#### REQUIRED WORK
Using the line with "The image size is (850, 550)." as your starting point, transcribe it and each line beneath it word for word until the records run out, without pictures.

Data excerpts
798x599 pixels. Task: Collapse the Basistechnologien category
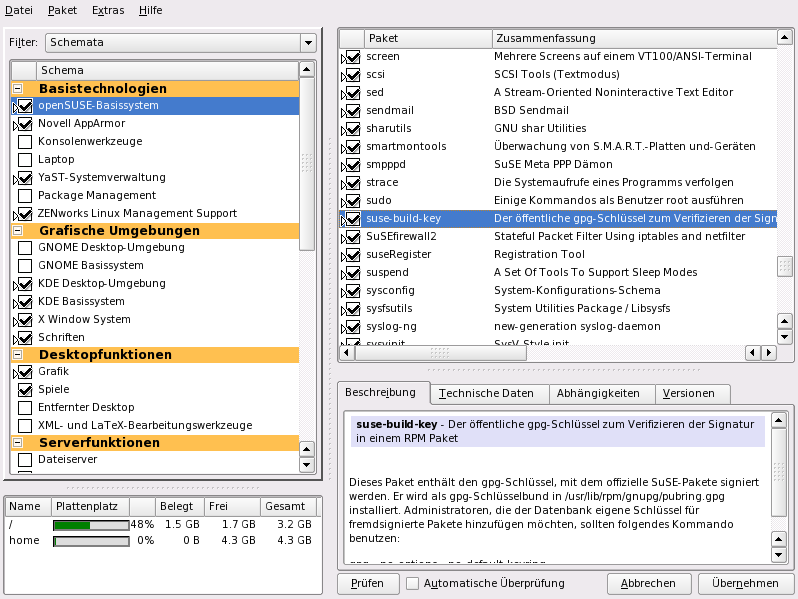18,89
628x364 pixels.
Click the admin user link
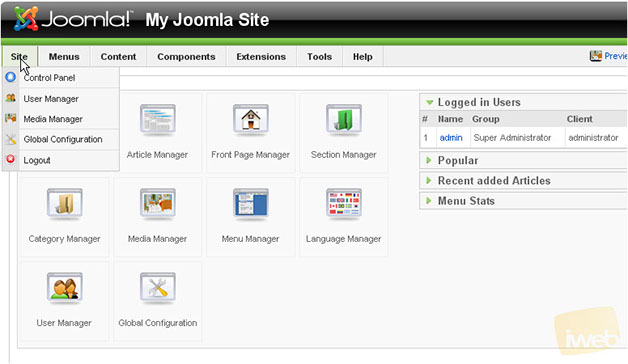pyautogui.click(x=451, y=138)
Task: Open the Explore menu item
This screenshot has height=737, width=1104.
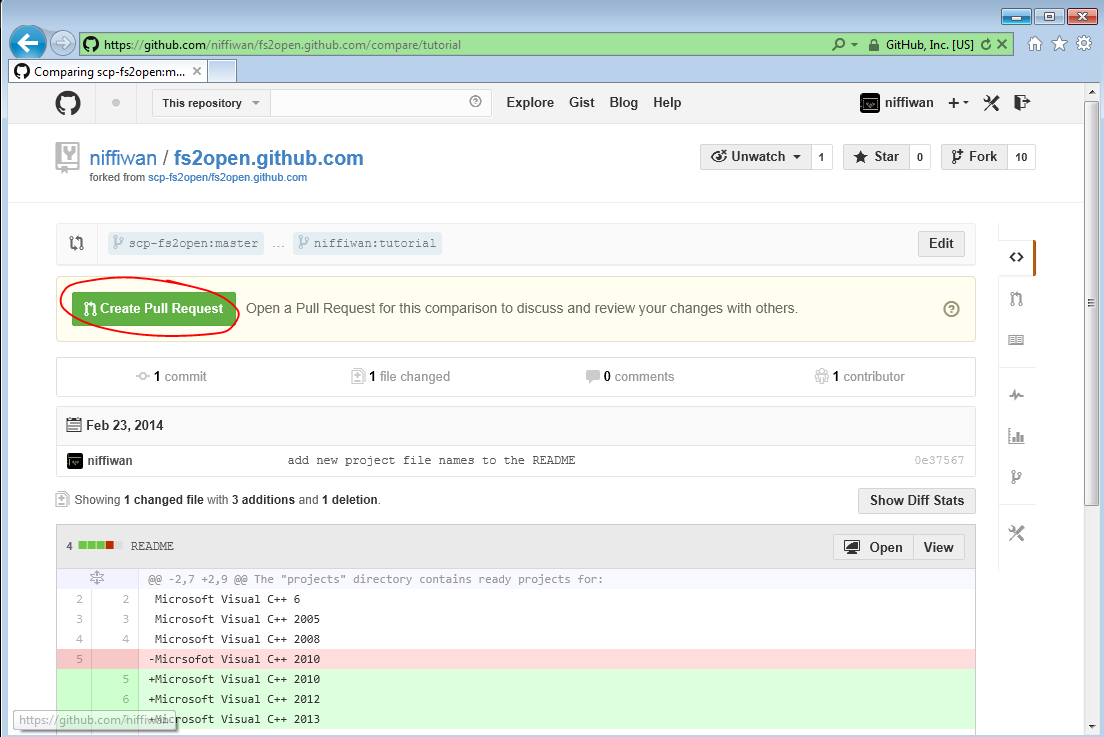Action: 530,103
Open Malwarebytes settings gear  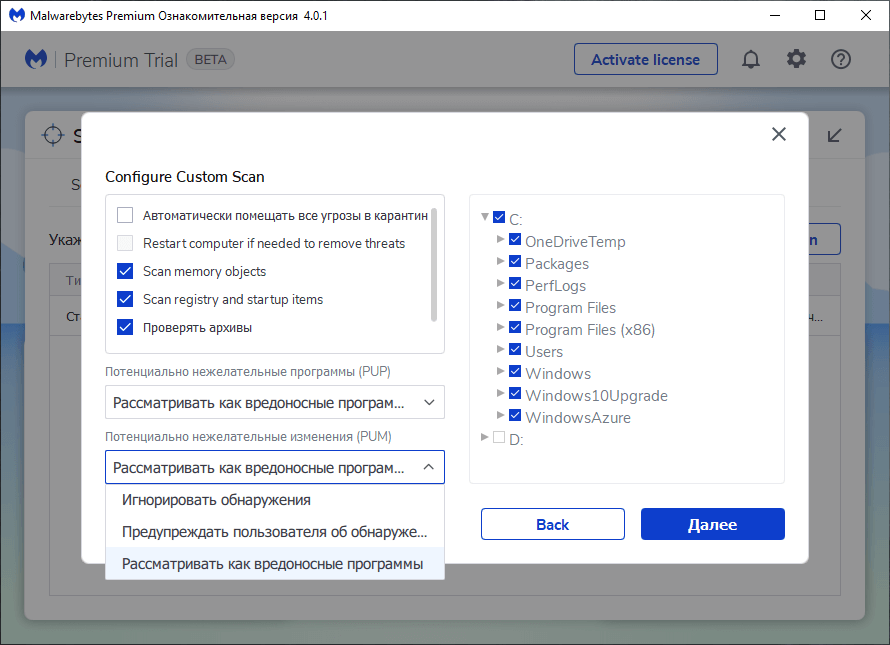pos(796,59)
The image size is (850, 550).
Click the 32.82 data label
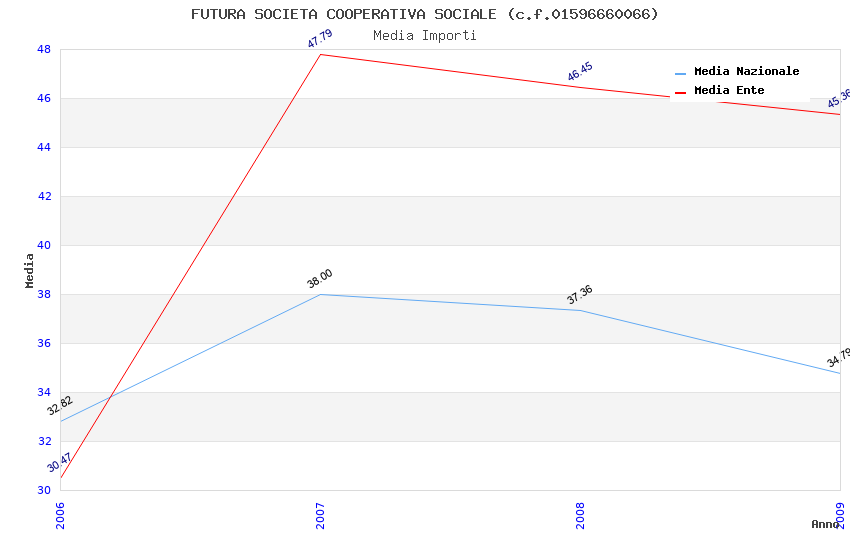(60, 406)
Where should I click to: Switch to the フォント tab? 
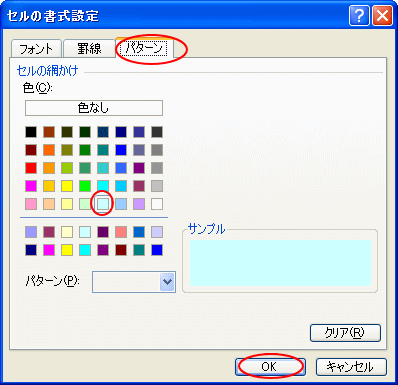[36, 49]
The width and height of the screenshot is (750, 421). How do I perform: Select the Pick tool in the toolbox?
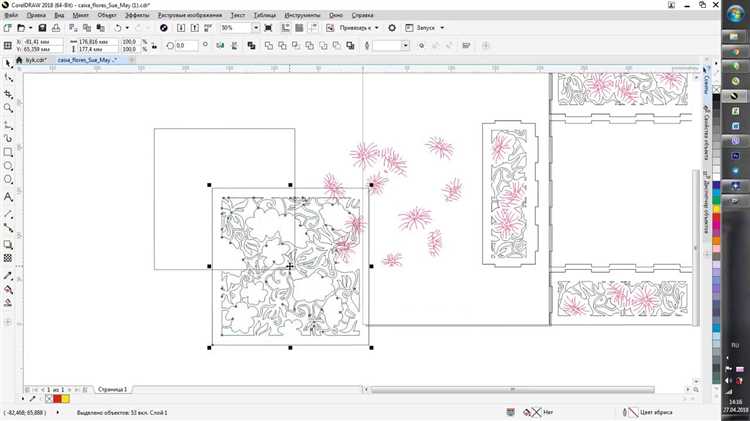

#### OUTPUT
The image size is (850, 550).
Click the 32.82 data label
(60, 406)
Where should I click to: Switch to the フォント tab? 
[36, 49]
The width and height of the screenshot is (750, 421). How do I perform: Select the Pick tool in the toolbox?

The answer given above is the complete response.